Flexibility is a sign of mental health, psychiatrist Tom Smith used to say when we were colleagues San Francisco’s Alcoholism Evaluation and Treatment Center.
I was single then and in my late twenties. The men I dated were usually flexible. They had to be, because it was usually my way or the highway about restaurants, outings, and so on.
But I thought Tom was talking about our patients, not moi! Although I was the agency’s couple therapy expert, I was not yet ready for marriage. I dated a lot but was more interested in getting my way than about forming a sound, lasting relationship.
Key Element for Good Marriage
Now that I’ve been married for nearly thirty years, and continue to counsel couples, I can add to Tom’s wise comment by saying that flexibility is also a key for a happy marriage. Of course it helps to have a spouse who is flexible, but really, both partners need to be willing to live in awareness of the other’s wants and needs as well as their own.
This is not to imply that you should have no boundaries, that you need to turn yourself into a pretzel because you get so twisted up trying to please your partner that you get confused about who you are and lose sight of your own needs.
So how do we learn to practice flexibility in a way that respects both our own and our partner’s needs? Here are a few ideas:
“The main thing is to keep the main thing the main thing,” states Stephen Covey, author of The Seven Habits of Highly Effective People.
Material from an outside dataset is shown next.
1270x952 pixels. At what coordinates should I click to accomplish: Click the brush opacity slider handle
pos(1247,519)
He’s right, of course, and applying his advice to marriage helps change rigid patterns into more flexible ways of being. Getting practical, if your main thing is to have a good marriage, this should be more important in the big picture of your life than how you’ll spend leisure time together, exactly how a chore should get done, who does it, or something else.
Flexibility Advice
A wise friend advised me early in my marriage, “Don’t argue with your husband about anything except for your child’s education. To her, this is where she needs to show she has a backbone. For you, it could be something else. “Choose your battles” is as relevant to marriage as it is to child rearing. When both partners are prepared to bend regarding relatively minor concerns they are cooking up a recipe for a good marriage, because while no one is keeping an exact score, they will both appreciate how the other accommodates her or him. Both feel secure, safe, loved, and loving.
How to Be Flexible in Your Relationship
Another wise friend showed me his tip for a good marriage. You might want to try it out visually by positioning your hands and fingers as he demonstrated in this order:
- He raised his hands in front of his chest.
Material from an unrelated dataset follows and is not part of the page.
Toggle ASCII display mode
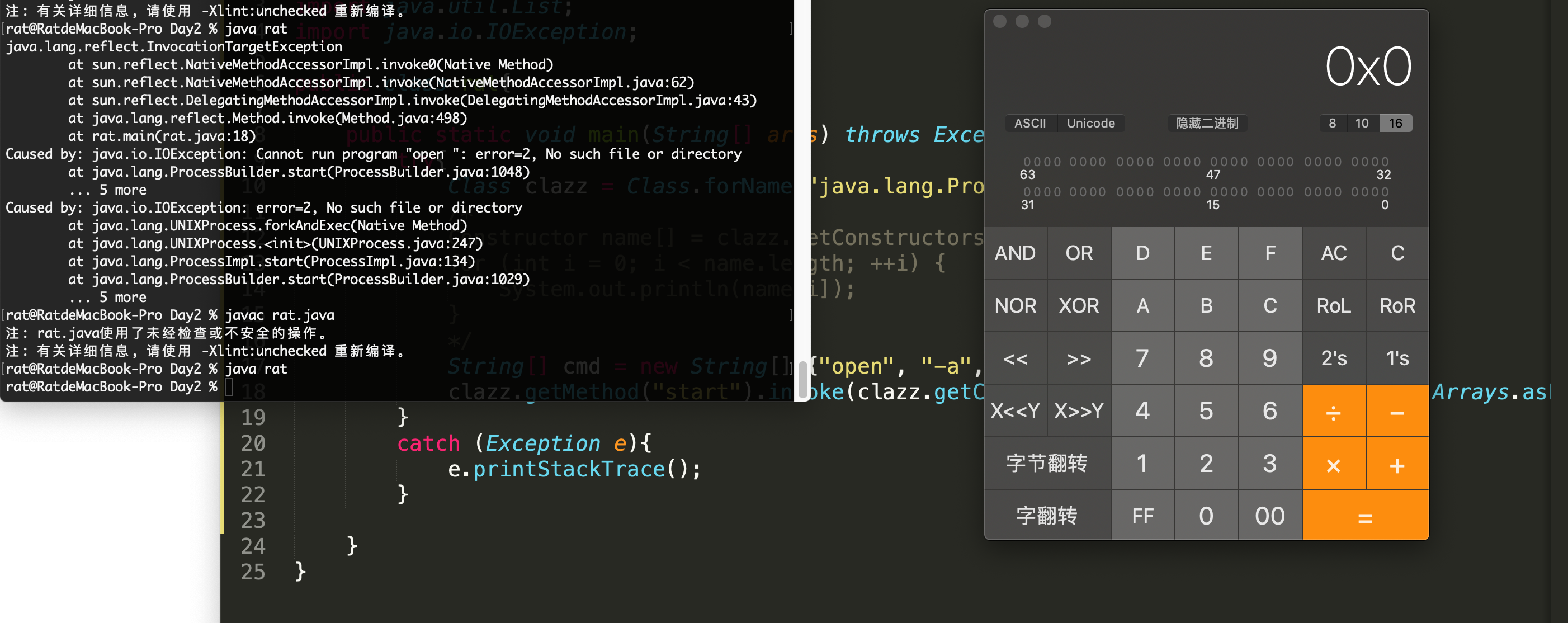 tap(1030, 123)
- He pressed the fingertips of one hand against the fingertips of the opposing hand’s fingertips and said, “Here’s what it’s like when both spouses insist on getting their way.”
- Then, keeping all fingers spread out, he moved his hands apart, then slowly moved them closer together but placed the fingers of each hand into the spaces between the fingers of the other hand. “Here’s a good marriage,” he said.
Eureka! I got the message. He was showing me in step three what it looks like when spouses make room for each other’s wants and needs. Insisting on getting our own way can “work” for a while. But eventually the relationship will suffer, because, no one likes to feel squished by a dictator.
Personally, I learned to let go more often, to get along by going along with doing things my husband’s way much of the time. Usually, what I could choose to insist on is really no big deal. But when something is important to me, of course, I’ll speak up. In a healthy relationship, both partners want to satisfy each other’s wants and needs. They don’t block each other from moving forward. Instead, they grant each other ample space for self-expression and for each other’s desired outcome.
If I Can Grow, You Can Too
My husband David is quite flexible. On a scale of one to ten, he’d get an eight or nine. When writing this entry, I asked him, “How flexible would you rate me when we first got married?” “Three,” he said. “And now, about thirty years later?” I wondered. “Seven” he said.
Good enough for now, I thought, with room to grow.